---------- TEXT TO READ

Optimizing even more a C++ matrix class with expression templates using variadic templates

Question

I looked at Bowie Owens' cppcon 2019 talk (the slides can be found here) where he shows how to implement a tridiagonal matrix classes using expression templates but without resorting to the CRTP. (It in fact really looks like a vector class but it is not the point.)

I came across this talk because I was trying to move from a simple container matrix class in the code I have to something better allowing for performant matrix/matrix or matrix/vector operations, and wanted to use expression templates that I already encountered in an automatic adjoint differentiation production code I am helping to maintain.

Thanks to questions

https://stackoverflow.com/questions/78278563/expression-templates-cppcon-2019

https://stackoverflow.com/questions/78289192/matrix-class-with-expression-templates-%c3%a0-la-cppcon-2019 (closed but still meaningful)

--------------------
---------- DATA SECTION

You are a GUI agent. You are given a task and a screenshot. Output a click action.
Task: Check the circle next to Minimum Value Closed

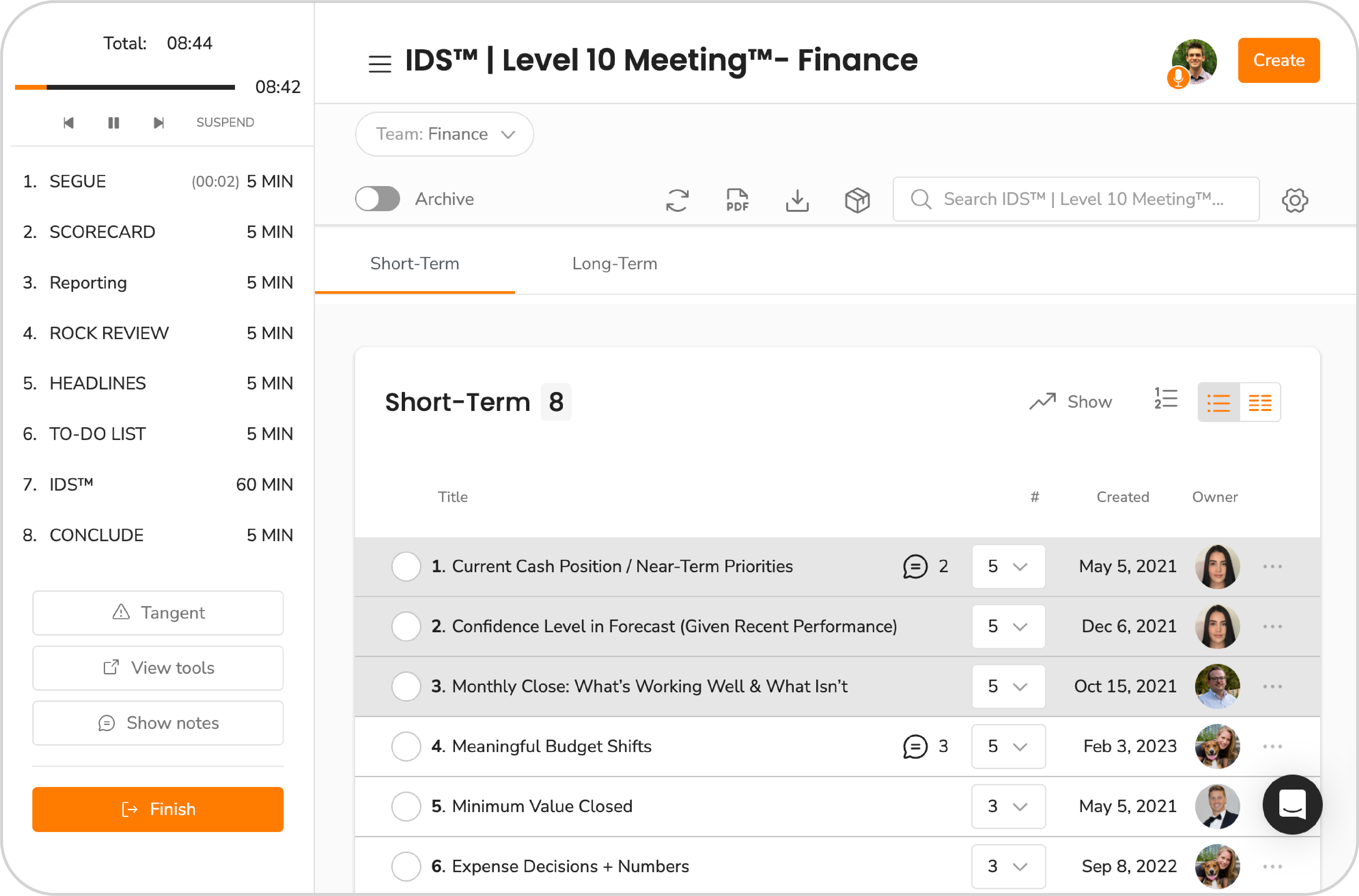406,806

--------------------

## PROBLEMS TO SOLVE
**1.** Copy the post on C++ expression templates from "I came across" up to and including "but still meaningful)".
**2.** Answer these questions using the post on C++ expression templates:
(a) Whose CppCon 2019 talk did the author look at?
(b) What type of matrix class does that talk show how to implement?
(c) In what kind of production code had the author already encountered expression templates?
**3.** Write the next part of the post on C++ expression templates, picking up after its final line.
The material is unrelated to the post on C++ expression templates.

## EXERCISE RESPONSES
**1.**
I came across this talk because I was trying to move from a simple container matrix class in the code I have to something better allowing for performant matrix/matrix or matrix/vector operations, and wanted to use expression templates that I already encountered in an automatic adjoint differentiation production code I am helping to maintain.

Thanks to questions

https://stackoverflow.com/questions/78278563/expression-templates-cppcon-2019

https://stackoverflow.com/questions/78289192/matrix-class-with-expression-templates-%c3%a0-la-cppcon-2019 (closed but still meaningful)

**2.**
(a) Bowie Owens
(b) A tridiagonal matrix class
(c) An automatic adjoint differentiation production code

**3.**
and https://stackoverflow.com/questions/78298890/naive-matrix-addition-vs-expression-template-matrix-addition-performs-better-al

I finally converged to the following implementation :

#ifndef VARIADIC_H
#define VARIADIC_H
#include <vector>
namespace Matrix
{
 namespace Variadic
 {
 //matrix forward declaration
 class base_matrix;
 //is_matrix_v
 template <class T>
 struct is_matrix
 {
 // matrix (forward declared will be our base matrix class, everything derived from it will be a matrix)
 static constexpr bool value = std::derived_from<T, base_matrix>;
 };
 template <class T>
 struct is_matrix<std::vector<T>>
 {
 // std::vector<T> is a column or row matrix according to its position in a multiplication
 static constexpr bool value = true;
 };
 template <class T>
 constexpr bool is_matrix_v = is_matrix<std::remove_cvref_t<T>>::value;
 struct expression {}; // you always need a base for traits right ?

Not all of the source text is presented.